Organizers may be nonplussed, but the Japanese public is anxious. According to a Kyodo News poll released over the weekend, 87 percent of people surveyed said they were worried about hosting the Games amid the pandemic. Toyota, a major corporate sponsor, announced on Monday it was pulling all its Olympic-themed advertisements from Japanese TV.
Not only are the Games plagued by respiratory illness, Tokyo is experiencing a heatwave, and these are slated to be the hottest Olympics ever. The city is warning residents not to exercise outside, but that mandate doesn't extend to professional athletes, and the conditions could be grueling. During beach volleyball training sessions on Monday morning, the hot sand was burning players' feet and had to be hosed down. All sorts of schemes have been implemented to beat the heat, from cooling tents and ice baths for athletes to ice-packed vests for officials and air-conditioned jackets for the Americans.
The other news trickling out of Tokyo so far has been similarly chaotic. Japanese musician Keigo Oyamada, who performs as Cornelius, resigned from the Olympics on Monday after admitting that he viciously bullied classmates with disabilities when he was a student. The 52-year-old composed music for the opening and closing ceremonies, and it's unclear whether the Games will still use his work.

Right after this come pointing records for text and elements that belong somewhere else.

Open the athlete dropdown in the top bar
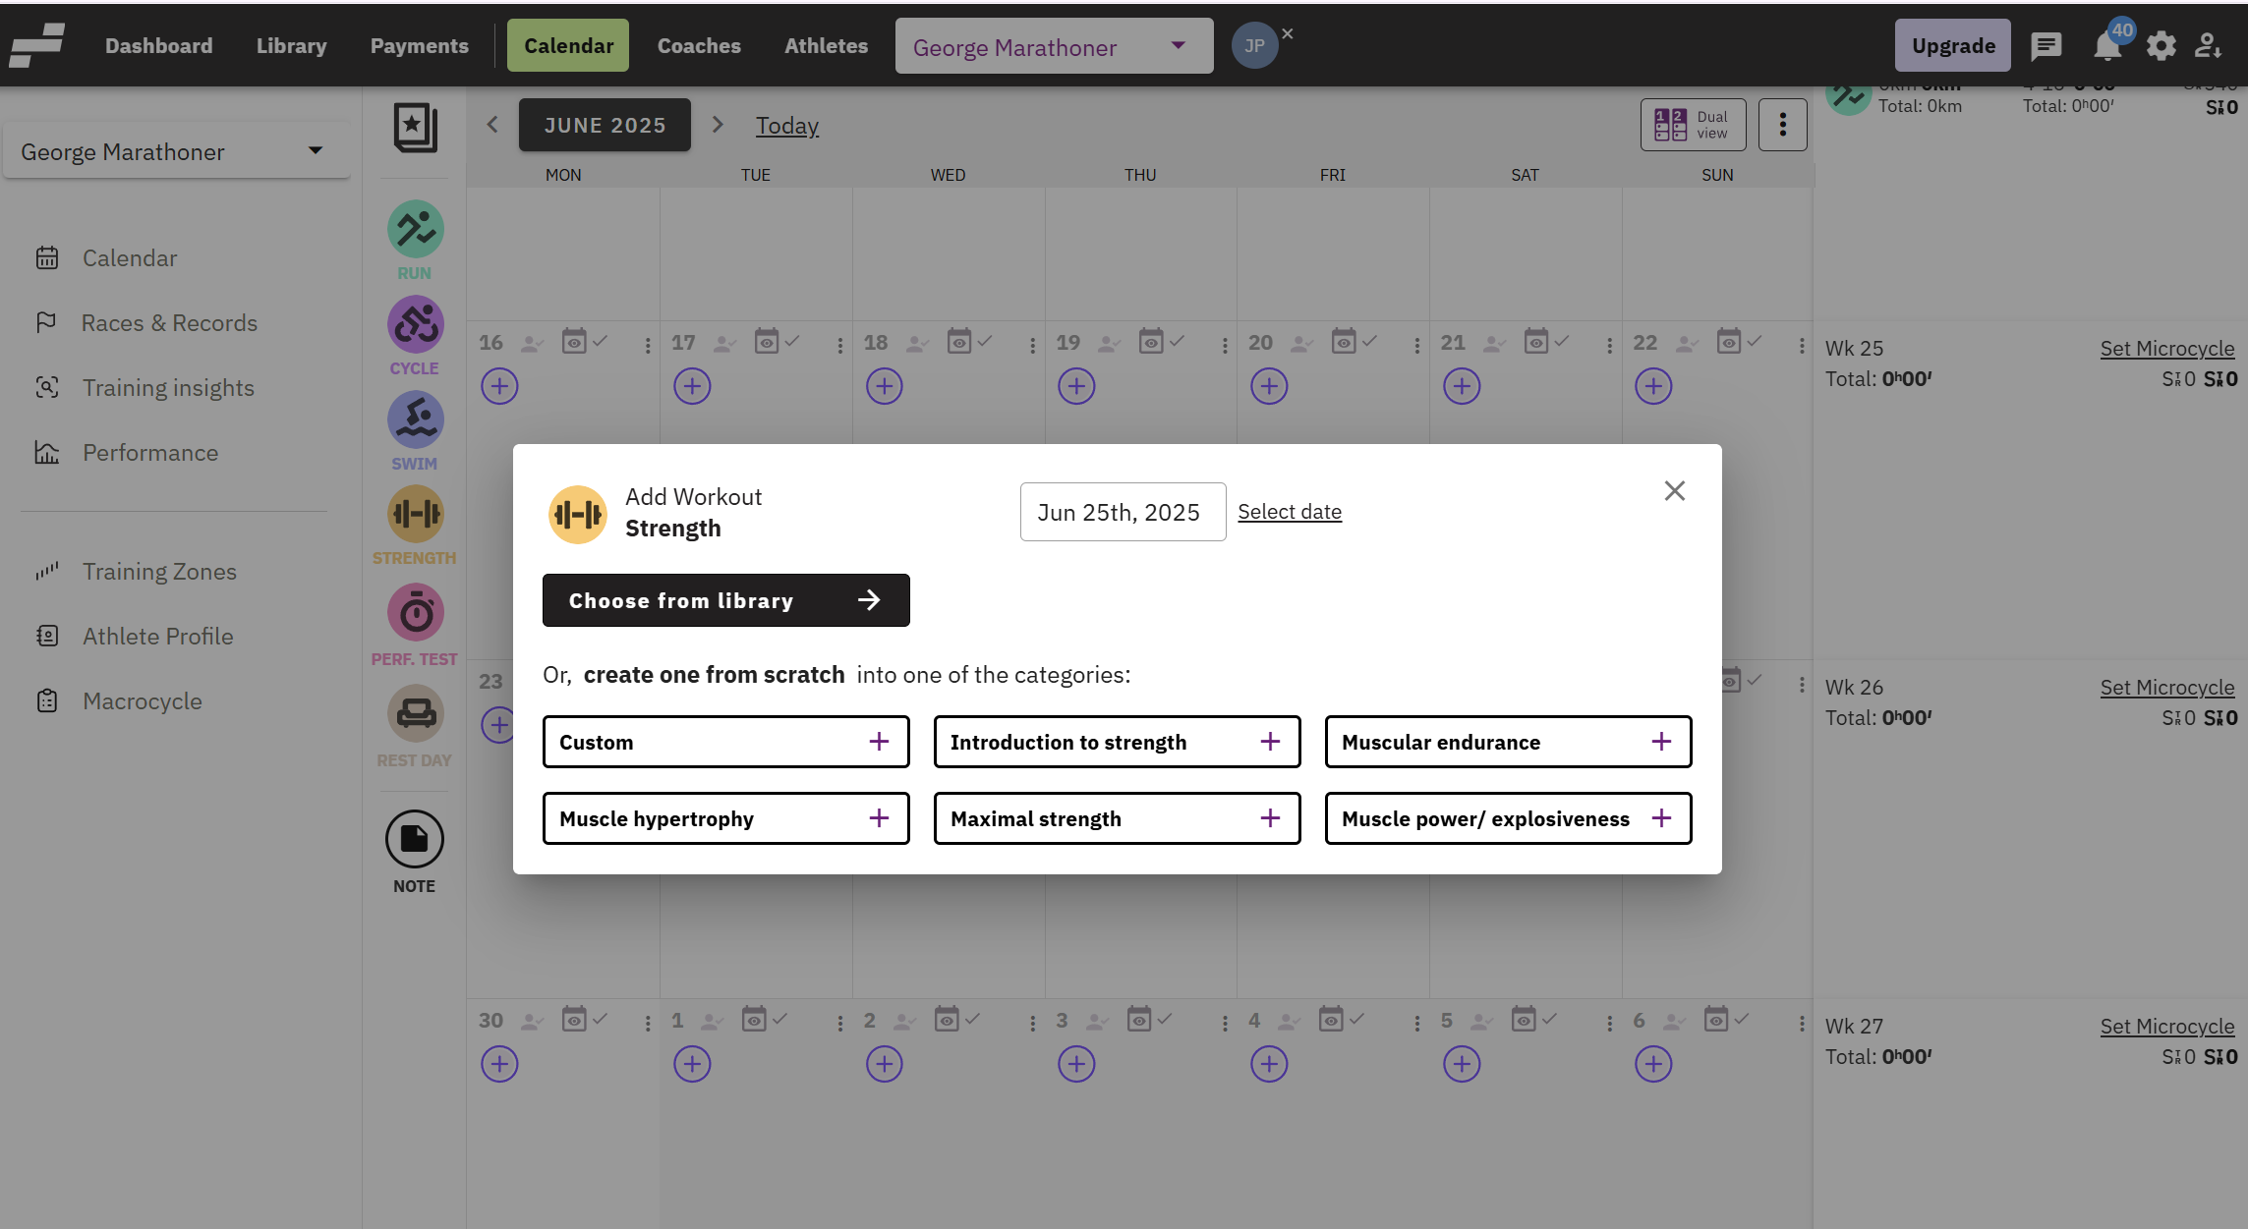The height and width of the screenshot is (1229, 2248). pos(1054,46)
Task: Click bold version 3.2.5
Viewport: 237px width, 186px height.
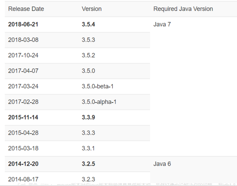Action: point(88,164)
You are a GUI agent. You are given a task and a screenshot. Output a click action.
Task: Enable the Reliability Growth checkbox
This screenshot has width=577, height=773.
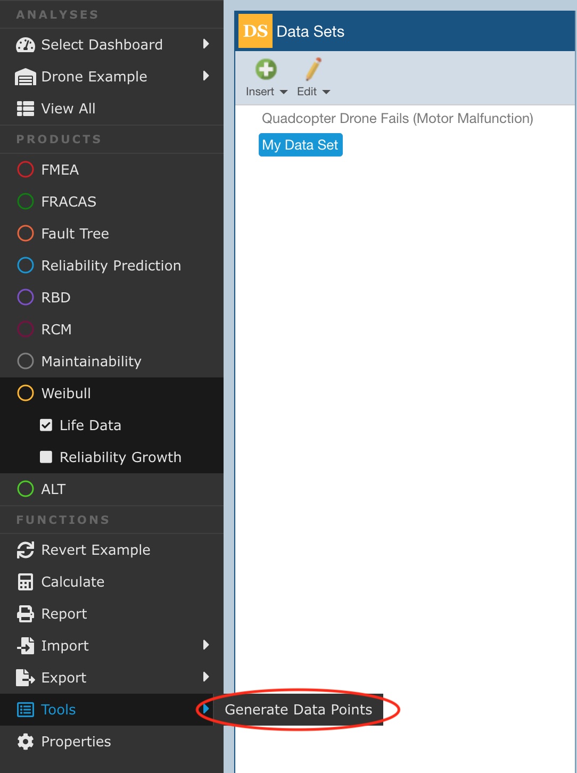point(46,457)
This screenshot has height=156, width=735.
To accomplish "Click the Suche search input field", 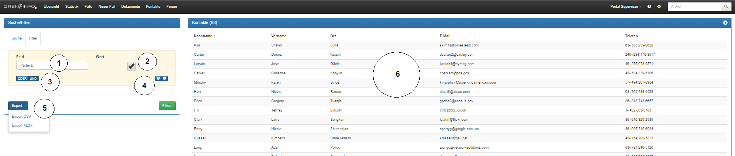I will point(694,7).
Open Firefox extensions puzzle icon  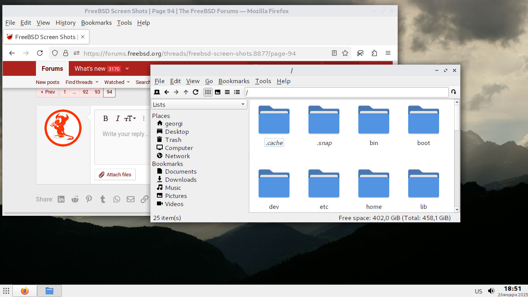click(374, 53)
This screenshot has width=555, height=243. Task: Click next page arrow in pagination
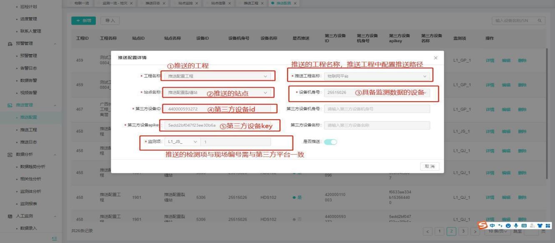coord(474,231)
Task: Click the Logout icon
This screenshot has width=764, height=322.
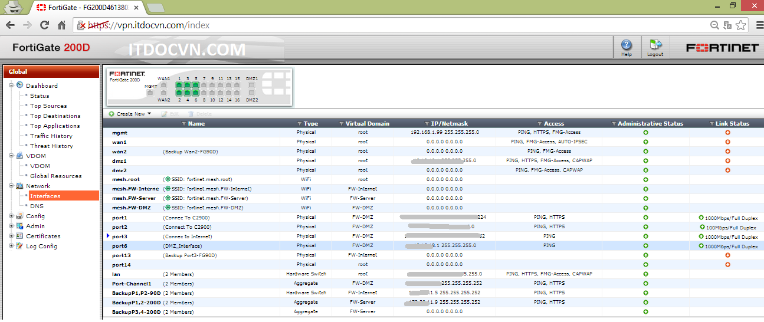Action: click(655, 45)
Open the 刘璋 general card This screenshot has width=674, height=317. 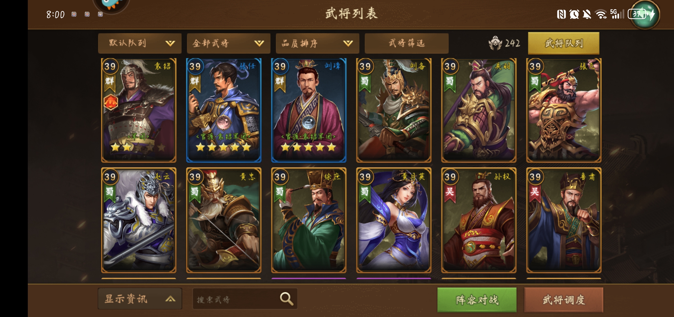tap(309, 110)
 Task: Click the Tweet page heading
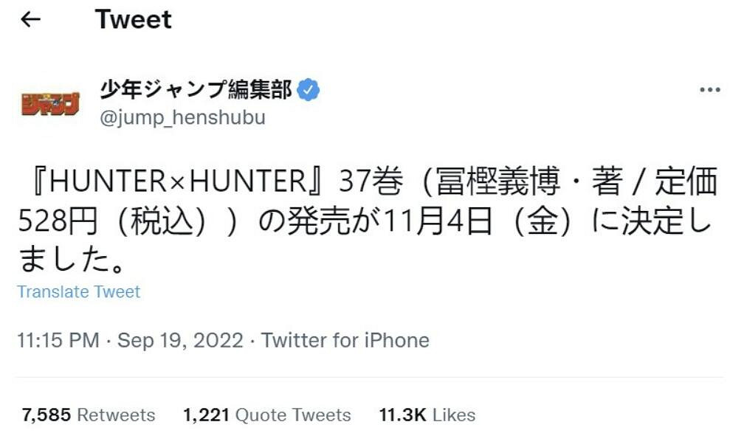coord(133,20)
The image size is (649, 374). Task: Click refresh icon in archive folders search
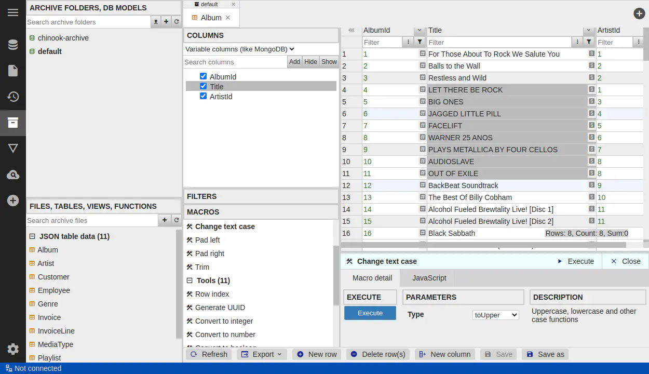pos(177,22)

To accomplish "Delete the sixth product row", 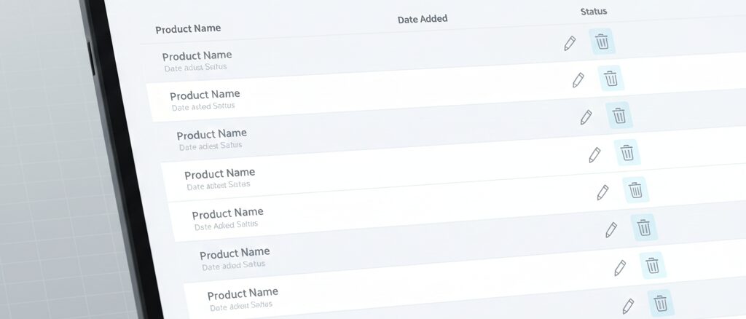I will click(644, 227).
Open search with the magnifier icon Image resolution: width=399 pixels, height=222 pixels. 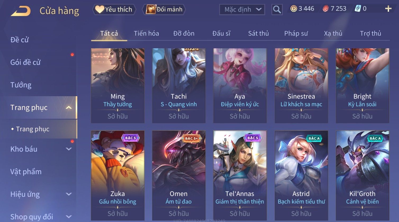tap(277, 10)
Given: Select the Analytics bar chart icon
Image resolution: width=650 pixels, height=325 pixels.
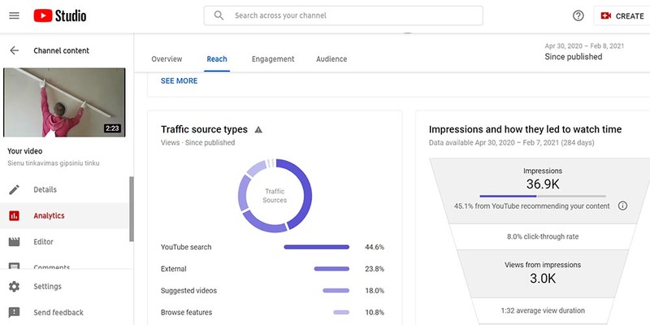Looking at the screenshot, I should (14, 215).
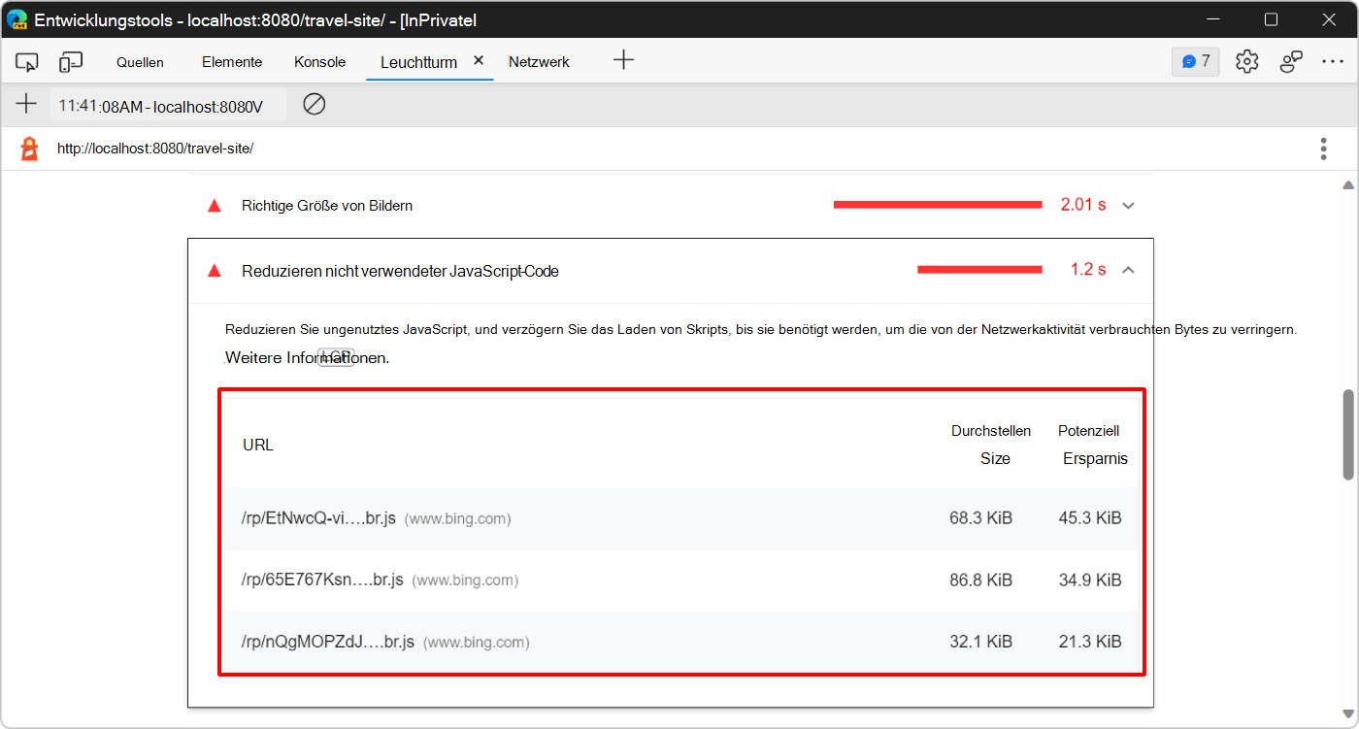1359x729 pixels.
Task: Close the Leuchtturm tab
Action: [478, 60]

Then there's the kerfuffle over the "anti-sex" beds provided for athletes in the Olympic Village, which are made out of cardboard. Organizers say that they'll be recycled into paper products after the Games, and they're apparently sturdy enough to support over 400 pounds. But American runner Paul Chelimo popularized the notion that the flimsy-looking bed frames were intended to discourage athletes from certain off-court activities.
Olympians are known to get frisky with each other, and the Games usually gives out hundreds of thousands of condoms for that exact purpose. (This year, they're still handing out prophylactics but they're encouraging folks to save them until they get home. Right.) Understandably, the IOC would prefer that athletes avoid "close contact" to curb the spread of COVID-19. But as Irish gymnast Rhys McClenaghan helpfully demonstrated by jumping on his cardboard bed, if horny Olympians want to bone, the recyclable furniture isn't an obstacle.
Finally, the most delicious problem facing the Tokyo Olympics is the "plague of oysters" that threatened to ruin a major watersports venue. You see, officials installed floats in the Sea Forest Waterway in Tokyo Bay to stop waves from crashing into athletes. But when the floats started mysteriously sinking, they discovered massive numbers of oysters had attached themselves to the equipment. Emergency repairs have cost $1.28 million and crews removed 14 tons of shellfish. What's more, the mollusks are magaki oysters, a delicacy in Japan. The bumper crop is easily worth tens of thousands of dollars, but nobody's profiting off the gourmet seafood. "We did not consider consuming them. That would entail safety checks," an official told the Asahi Shimbun newspaper.
There are plenty of Olympic moments to look forward to, including Naomi Osaka's return to the tennis court and Simone Biles' anticipated domination of gymnastics. Still, there will likely be a lot more commotion at the Tokyo Games in coming weeks, not only as more people inevitably get sick, but also as athletes use the Olympics as a platform for protest, as some are expected to. Hang on, everybody. It's bound to be a wild few weeks in the sporting world.